* [Problem to work on]
Reproduce every line of the stored data below verbatim, with no changes.

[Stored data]

──────────────────────────────

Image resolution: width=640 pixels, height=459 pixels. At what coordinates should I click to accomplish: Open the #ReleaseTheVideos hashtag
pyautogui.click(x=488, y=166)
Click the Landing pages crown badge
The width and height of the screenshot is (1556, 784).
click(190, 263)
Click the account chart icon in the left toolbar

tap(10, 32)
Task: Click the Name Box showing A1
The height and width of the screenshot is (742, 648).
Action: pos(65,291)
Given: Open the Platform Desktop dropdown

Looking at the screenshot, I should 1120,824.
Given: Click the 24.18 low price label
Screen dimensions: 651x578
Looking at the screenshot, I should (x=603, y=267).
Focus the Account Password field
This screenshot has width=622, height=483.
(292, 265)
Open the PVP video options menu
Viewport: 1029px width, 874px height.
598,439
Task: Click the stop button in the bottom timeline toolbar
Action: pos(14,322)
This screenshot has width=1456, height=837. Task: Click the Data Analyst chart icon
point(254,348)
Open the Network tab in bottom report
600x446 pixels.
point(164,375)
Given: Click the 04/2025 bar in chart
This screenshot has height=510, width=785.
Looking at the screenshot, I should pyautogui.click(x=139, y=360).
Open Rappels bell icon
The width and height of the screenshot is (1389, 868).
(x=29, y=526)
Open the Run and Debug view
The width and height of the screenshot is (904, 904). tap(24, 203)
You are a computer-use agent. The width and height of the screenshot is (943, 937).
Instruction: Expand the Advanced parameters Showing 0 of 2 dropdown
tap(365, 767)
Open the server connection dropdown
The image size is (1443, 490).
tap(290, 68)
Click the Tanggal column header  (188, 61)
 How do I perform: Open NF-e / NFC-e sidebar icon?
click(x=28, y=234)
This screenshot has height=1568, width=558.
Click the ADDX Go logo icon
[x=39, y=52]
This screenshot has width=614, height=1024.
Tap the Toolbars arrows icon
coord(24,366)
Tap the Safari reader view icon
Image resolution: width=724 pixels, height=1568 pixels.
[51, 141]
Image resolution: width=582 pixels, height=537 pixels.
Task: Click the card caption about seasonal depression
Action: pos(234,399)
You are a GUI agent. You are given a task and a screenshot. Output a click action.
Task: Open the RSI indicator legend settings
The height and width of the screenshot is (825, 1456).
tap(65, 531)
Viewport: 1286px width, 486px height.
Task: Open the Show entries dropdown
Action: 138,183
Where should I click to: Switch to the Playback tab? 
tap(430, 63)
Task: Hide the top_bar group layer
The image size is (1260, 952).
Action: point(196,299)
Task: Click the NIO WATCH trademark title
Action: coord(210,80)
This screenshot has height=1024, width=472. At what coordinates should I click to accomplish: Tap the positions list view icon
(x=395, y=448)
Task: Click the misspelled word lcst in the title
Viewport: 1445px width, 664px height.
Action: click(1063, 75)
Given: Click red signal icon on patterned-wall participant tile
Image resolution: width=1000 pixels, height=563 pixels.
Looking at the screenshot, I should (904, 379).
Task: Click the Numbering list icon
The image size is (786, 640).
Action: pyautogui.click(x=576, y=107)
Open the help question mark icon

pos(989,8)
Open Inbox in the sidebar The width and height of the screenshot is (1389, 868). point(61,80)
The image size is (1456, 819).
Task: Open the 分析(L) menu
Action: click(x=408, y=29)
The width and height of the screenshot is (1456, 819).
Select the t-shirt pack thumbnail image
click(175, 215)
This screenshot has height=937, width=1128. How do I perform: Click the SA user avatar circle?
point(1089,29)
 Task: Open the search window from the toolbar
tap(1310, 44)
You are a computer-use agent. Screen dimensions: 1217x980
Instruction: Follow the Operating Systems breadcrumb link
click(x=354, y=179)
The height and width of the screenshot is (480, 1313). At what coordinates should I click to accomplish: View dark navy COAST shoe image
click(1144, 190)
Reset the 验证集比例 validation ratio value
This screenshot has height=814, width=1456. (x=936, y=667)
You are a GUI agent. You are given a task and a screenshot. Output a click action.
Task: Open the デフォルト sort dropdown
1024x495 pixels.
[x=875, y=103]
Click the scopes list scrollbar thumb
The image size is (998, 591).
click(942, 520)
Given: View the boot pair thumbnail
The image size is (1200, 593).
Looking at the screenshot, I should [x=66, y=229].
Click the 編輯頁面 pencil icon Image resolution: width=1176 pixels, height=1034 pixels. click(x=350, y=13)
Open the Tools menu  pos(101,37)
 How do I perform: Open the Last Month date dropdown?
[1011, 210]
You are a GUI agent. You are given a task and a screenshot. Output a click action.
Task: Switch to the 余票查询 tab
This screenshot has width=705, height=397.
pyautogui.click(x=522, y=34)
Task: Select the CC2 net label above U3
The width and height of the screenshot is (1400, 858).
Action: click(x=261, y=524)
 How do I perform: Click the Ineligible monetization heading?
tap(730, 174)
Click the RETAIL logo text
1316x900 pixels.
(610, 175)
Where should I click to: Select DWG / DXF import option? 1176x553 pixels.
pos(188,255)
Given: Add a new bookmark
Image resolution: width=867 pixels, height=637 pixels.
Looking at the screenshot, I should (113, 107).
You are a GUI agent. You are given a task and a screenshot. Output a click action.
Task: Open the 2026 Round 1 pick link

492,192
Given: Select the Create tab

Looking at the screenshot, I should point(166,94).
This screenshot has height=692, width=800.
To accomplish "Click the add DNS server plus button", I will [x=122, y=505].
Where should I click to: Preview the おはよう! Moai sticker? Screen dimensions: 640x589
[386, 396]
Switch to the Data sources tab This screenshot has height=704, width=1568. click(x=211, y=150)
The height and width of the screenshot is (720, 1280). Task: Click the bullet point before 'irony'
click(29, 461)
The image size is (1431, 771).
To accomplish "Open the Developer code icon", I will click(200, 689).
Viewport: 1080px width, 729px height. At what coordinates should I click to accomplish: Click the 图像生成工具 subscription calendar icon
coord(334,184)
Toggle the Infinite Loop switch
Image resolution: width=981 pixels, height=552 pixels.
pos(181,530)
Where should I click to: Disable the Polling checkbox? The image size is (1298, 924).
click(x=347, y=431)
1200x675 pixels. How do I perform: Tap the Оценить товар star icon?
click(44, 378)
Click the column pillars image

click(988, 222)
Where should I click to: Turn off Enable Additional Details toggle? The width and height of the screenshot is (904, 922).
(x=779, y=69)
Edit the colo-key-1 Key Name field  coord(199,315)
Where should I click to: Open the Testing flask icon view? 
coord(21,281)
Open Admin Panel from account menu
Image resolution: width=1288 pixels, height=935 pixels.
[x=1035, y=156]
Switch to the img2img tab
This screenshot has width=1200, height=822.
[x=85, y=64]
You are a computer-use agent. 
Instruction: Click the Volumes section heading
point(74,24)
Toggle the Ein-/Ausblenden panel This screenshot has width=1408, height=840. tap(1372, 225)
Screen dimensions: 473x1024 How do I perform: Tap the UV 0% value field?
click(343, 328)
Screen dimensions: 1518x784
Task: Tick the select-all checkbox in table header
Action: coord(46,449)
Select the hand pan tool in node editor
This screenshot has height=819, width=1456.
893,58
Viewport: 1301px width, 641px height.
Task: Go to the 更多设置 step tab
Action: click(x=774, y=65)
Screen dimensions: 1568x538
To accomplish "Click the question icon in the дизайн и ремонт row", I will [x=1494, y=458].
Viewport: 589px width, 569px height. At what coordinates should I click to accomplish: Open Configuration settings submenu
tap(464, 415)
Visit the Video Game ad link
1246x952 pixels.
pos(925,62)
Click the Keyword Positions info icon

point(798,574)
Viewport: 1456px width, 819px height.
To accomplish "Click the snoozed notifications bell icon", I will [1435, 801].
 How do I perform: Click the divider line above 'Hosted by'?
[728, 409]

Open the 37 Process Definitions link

──────────────────────────────

* [Response]
Image resolution: width=640 pixels, height=459 pixels. At what coordinates should I click to accomplish: Open the #ReleaseTheVideos hashtag
pyautogui.click(x=488, y=166)
Click the Landing pages crown badge
The width and height of the screenshot is (1556, 784).
click(190, 263)
Click the account chart icon in the left toolbar

tap(10, 32)
Task: Click the Name Box showing A1
The height and width of the screenshot is (742, 648).
Action: pos(65,291)
Given: Open the Platform Desktop dropdown

Looking at the screenshot, I should 1120,824.
Given: Click the 24.18 low price label
Screen dimensions: 651x578
Looking at the screenshot, I should (x=603, y=267).
Focus the Account Password field
This screenshot has width=622, height=483.
(292, 265)
Open the PVP video options menu
Viewport: 1029px width, 874px height.
598,439
Task: Click the stop button in the bottom timeline toolbar
Action: pos(14,322)
This screenshot has width=1456, height=837. Task: Click the Data Analyst chart icon
point(254,348)
Open the Network tab in bottom report
600x446 pixels.
point(164,375)
Given: Click the 04/2025 bar in chart
This screenshot has height=510, width=785.
Looking at the screenshot, I should pyautogui.click(x=139, y=360).
Open Rappels bell icon
The width and height of the screenshot is (1389, 868).
(x=29, y=526)
Open the Run and Debug view
The width and height of the screenshot is (904, 904). tap(24, 203)
You are a computer-use agent. The width and height of the screenshot is (943, 937).
Instruction: Expand the Advanced parameters Showing 0 of 2 dropdown
tap(365, 767)
Open the server connection dropdown
The image size is (1443, 490).
tap(290, 68)
Click the Tanggal column header  (188, 61)
 How do I perform: Open NF-e / NFC-e sidebar icon?
click(x=28, y=234)
This screenshot has height=1568, width=558.
Click the ADDX Go logo icon
[x=39, y=52]
This screenshot has width=614, height=1024.
Tap the Toolbars arrows icon
coord(24,366)
Tap the Safari reader view icon
Image resolution: width=724 pixels, height=1568 pixels.
[51, 141]
Image resolution: width=582 pixels, height=537 pixels.
Task: Click the card caption about seasonal depression
Action: pos(234,399)
You are a GUI agent. You are given a task and a screenshot. Output a click action.
Task: Open the RSI indicator legend settings
The height and width of the screenshot is (825, 1456).
tap(65, 531)
Viewport: 1286px width, 486px height.
Task: Open the Show entries dropdown
Action: 138,183
Where should I click to: Switch to the Playback tab? 
tap(430, 63)
Task: Hide the top_bar group layer
The image size is (1260, 952).
Action: point(196,299)
Task: Click the NIO WATCH trademark title
Action: coord(210,80)
This screenshot has height=1024, width=472. At what coordinates should I click to accomplish: Tap the positions list view icon
(x=395, y=448)
Task: Click the misspelled word lcst in the title
Viewport: 1445px width, 664px height.
Action: click(1063, 75)
Given: Click red signal icon on patterned-wall participant tile
Image resolution: width=1000 pixels, height=563 pixels.
Looking at the screenshot, I should (904, 379).
Task: Click the Numbering list icon
The image size is (786, 640).
Action: pyautogui.click(x=576, y=107)
Open the help question mark icon

pos(989,8)
Open Inbox in the sidebar The width and height of the screenshot is (1389, 868). point(61,80)
The image size is (1456, 819).
Task: Open the 分析(L) menu
Action: click(x=408, y=29)
The width and height of the screenshot is (1456, 819).
Select the t-shirt pack thumbnail image
click(175, 215)
This screenshot has height=937, width=1128. How do I perform: Click the SA user avatar circle?
point(1089,29)
 Task: Open the search window from the toolbar
tap(1310, 44)
You are a computer-use agent. Screen dimensions: 1217x980
Instruction: Follow the Operating Systems breadcrumb link
click(x=354, y=179)
The height and width of the screenshot is (480, 1313). At what coordinates should I click to accomplish: View dark navy COAST shoe image
click(1144, 190)
Reset the 验证集比例 validation ratio value
This screenshot has height=814, width=1456. (x=936, y=667)
You are a GUI agent. You are given a task and a screenshot. Output a click action.
Task: Open the デフォルト sort dropdown
1024x495 pixels.
[x=875, y=103]
Click the scopes list scrollbar thumb
The image size is (998, 591).
click(942, 520)
Given: View the boot pair thumbnail
The image size is (1200, 593).
Looking at the screenshot, I should [x=66, y=229].
Click the 編輯頁面 pencil icon Image resolution: width=1176 pixels, height=1034 pixels. click(x=350, y=13)
Open the Tools menu  pos(101,37)
 How do I perform: Open the Last Month date dropdown?
[1011, 210]
You are a GUI agent. You are given a task and a screenshot. Output a click action.
Task: Switch to the 余票查询 tab
This screenshot has width=705, height=397.
pyautogui.click(x=522, y=34)
Task: Select the CC2 net label above U3
The width and height of the screenshot is (1400, 858).
Action: click(x=261, y=524)
 How do I perform: Click the Ineligible monetization heading?
tap(730, 174)
Click the RETAIL logo text
1316x900 pixels.
(610, 175)
Where should I click to: Select DWG / DXF import option? 1176x553 pixels.
pos(188,255)
Given: Add a new bookmark
Image resolution: width=867 pixels, height=637 pixels.
Looking at the screenshot, I should (113, 107).
You are a GUI agent. You are given a task and a screenshot. Output a click action.
Task: Open the 2026 Round 1 pick link

492,192
Given: Select the Create tab

Looking at the screenshot, I should point(166,94).
This screenshot has height=692, width=800.
To accomplish "Click the add DNS server plus button", I will [x=122, y=505].
Where should I click to: Preview the おはよう! Moai sticker? Screen dimensions: 640x589
[386, 396]
Switch to the Data sources tab This screenshot has height=704, width=1568. click(x=211, y=150)
The height and width of the screenshot is (720, 1280). Task: Click the bullet point before 'irony'
click(29, 461)
The image size is (1431, 771).
To accomplish "Open the Developer code icon", I will click(200, 689).
Viewport: 1080px width, 729px height. At what coordinates should I click to accomplish: Click the 图像生成工具 subscription calendar icon
coord(334,184)
Toggle the Infinite Loop switch
Image resolution: width=981 pixels, height=552 pixels.
pos(181,530)
Where should I click to: Disable the Polling checkbox? The image size is (1298, 924).
click(x=347, y=431)
1200x675 pixels. How do I perform: Tap the Оценить товар star icon?
click(44, 378)
Click the column pillars image

click(988, 222)
Where should I click to: Turn off Enable Additional Details toggle? The width and height of the screenshot is (904, 922).
(x=779, y=69)
Edit the colo-key-1 Key Name field  coord(199,315)
Where should I click to: Open the Testing flask icon view? 
coord(21,281)
Open Admin Panel from account menu
Image resolution: width=1288 pixels, height=935 pixels.
[x=1035, y=156]
Switch to the img2img tab
This screenshot has width=1200, height=822.
[x=85, y=64]
You are a computer-use agent. 
Instruction: Click the Volumes section heading
point(74,24)
Toggle the Ein-/Ausblenden panel This screenshot has width=1408, height=840. tap(1372, 225)
Screen dimensions: 473x1024 How do I perform: Tap the UV 0% value field?
click(343, 328)
Screen dimensions: 1518x784
Task: Tick the select-all checkbox in table header
Action: coord(46,449)
Select the hand pan tool in node editor
This screenshot has height=819, width=1456.
893,58
Viewport: 1301px width, 641px height.
Task: Go to the 更多设置 step tab
Action: click(x=774, y=65)
Screen dimensions: 1568x538
To accomplish "Click the question icon in the дизайн и ремонт row", I will [x=1494, y=458].
Viewport: 589px width, 569px height. At what coordinates should I click to accomplish: Open Configuration settings submenu
tap(464, 415)
Visit the Video Game ad link
1246x952 pixels.
pos(925,62)
Click the Keyword Positions info icon

point(798,574)
Viewport: 1456px width, 819px height.
To accomplish "Click the snoozed notifications bell icon", I will [1435, 801].
 How do I perform: Click the divider line above 'Hosted by'?
[728, 409]

Open the 37 Process Definitions link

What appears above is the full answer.